Adding Squirrel-U to a Visual Studio Solution

After you have forked the Squirrel-U Source Code, do the following to set-up the Visual Studio environment (2010 or later) to receive the Squirrel-U code.

  1. Configure Visual Studio Source Control to use GitHub (if not already done)
    • Open Visual Studio from any new or existing project
    • Open Tools -> Options -> Source Control -> Plug-in Selection
    • Select Microsoft Git Provider
    • In Team Explorer Home, select Settings -> Git Settings
    • Enter your user name, email address, and default repository location
  2. Windows Users: Install Git to your machine
  3. Clone the forked repository to a local repository by doing the following
    1. Click the Connect to Team Projects icon on the Team Explorer pane
    2. Expand the Clone drop down under Local Git Repositories
    3. Fill in the URL for the forked repository.
    4. Fill in the directory where you want the local repository placed.

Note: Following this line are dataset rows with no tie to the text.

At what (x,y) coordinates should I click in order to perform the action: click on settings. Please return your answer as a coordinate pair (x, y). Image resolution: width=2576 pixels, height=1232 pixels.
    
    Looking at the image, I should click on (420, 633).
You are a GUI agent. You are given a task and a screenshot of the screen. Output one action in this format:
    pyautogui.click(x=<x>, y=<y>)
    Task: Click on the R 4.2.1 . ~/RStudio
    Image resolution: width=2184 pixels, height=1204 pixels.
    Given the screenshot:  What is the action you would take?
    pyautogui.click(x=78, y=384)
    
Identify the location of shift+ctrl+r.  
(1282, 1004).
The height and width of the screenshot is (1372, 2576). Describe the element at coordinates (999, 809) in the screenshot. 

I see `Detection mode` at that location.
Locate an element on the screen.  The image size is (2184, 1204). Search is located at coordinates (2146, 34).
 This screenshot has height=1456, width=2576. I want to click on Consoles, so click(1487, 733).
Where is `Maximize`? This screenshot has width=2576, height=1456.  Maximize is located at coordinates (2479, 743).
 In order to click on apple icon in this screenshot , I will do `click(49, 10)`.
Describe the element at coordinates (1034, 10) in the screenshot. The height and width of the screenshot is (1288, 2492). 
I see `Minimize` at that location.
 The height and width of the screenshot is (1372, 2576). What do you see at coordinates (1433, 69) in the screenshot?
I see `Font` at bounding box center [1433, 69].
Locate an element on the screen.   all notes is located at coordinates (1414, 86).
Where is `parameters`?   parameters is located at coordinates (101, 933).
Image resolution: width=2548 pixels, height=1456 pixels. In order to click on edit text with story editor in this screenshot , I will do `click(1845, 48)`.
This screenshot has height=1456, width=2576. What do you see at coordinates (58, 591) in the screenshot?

THIS DIRECTORY SHOULD NOT EXIST YET
    5. Click Clone to create the local directory and clone the repository.
  4. Create a new Visual Studio project from Existing Code File -> New -> Project From Existing Code
    • Select any project type you want, this does not effect the outcome, Click next.
    • Specify the project details as follows:
      • Where are the files?: Navigate to the location of the local repository
      • Name: Name the project as you see fit.
      • Output Type: Class Library
    • Click Finish

Install Jekyll on the Local Machine

Too many people have installed Jekyll on a Windows machine before for me to write in depth instructions on how to get Jekyll installed on your development machine. These instructions where very helpful to me. This will get the Ruby SDKs needed, along with Jekyll installed on your local machine. When starting Squirrel-U for the first time, you may get a warning that Jekyll can’t find the gem jemoji. As long as you have Ruby installed in your PATH environmental variable, just type gem install jemoji in the command prompt and it will fix you right up.

Start up Jekyll and see if you can get Squirrel-U started Locally

The following instructions will use Jekyll to build the Squirrel-U site and serve it locally so that you can see how you are doing.

  1. Open a command window and navigate to the local squirrel-u repository.
  2. Enter the command jekyll build --destination <destinationdir>, where <destinationdir> is the directory that you want the site to be built in.
  3. Navigate to the <destinationdir>
  4. Start the jekyll server by entering the command jekyll serve you should see a message in the terminal saying something similar to the following:
    done in 67.513 seconds.
    Auto-regeneration: enabled for 'C:/git/squirrel-u'
    Configuration file: C:/git/squirrel-u/_config.yml
    Server address: http://127.0.0.1:4000
    Server running... press ctrl-c to stop.
    
  5. You can now go to http://127.0.0.1:4000 and see your squirrel-u running locally!

Up Next

As long as you have followed these instructions, you should be moving along swimmingly. You now have a Visual Studio Project containing the Squirrel-U source that you can serve locally after running the Jekyll build manually. In the next installment, we will look at installing Grunt.js so that we can keep track of changed files and re-publish Squirrel-U automatically when the pages in specific directories have changed.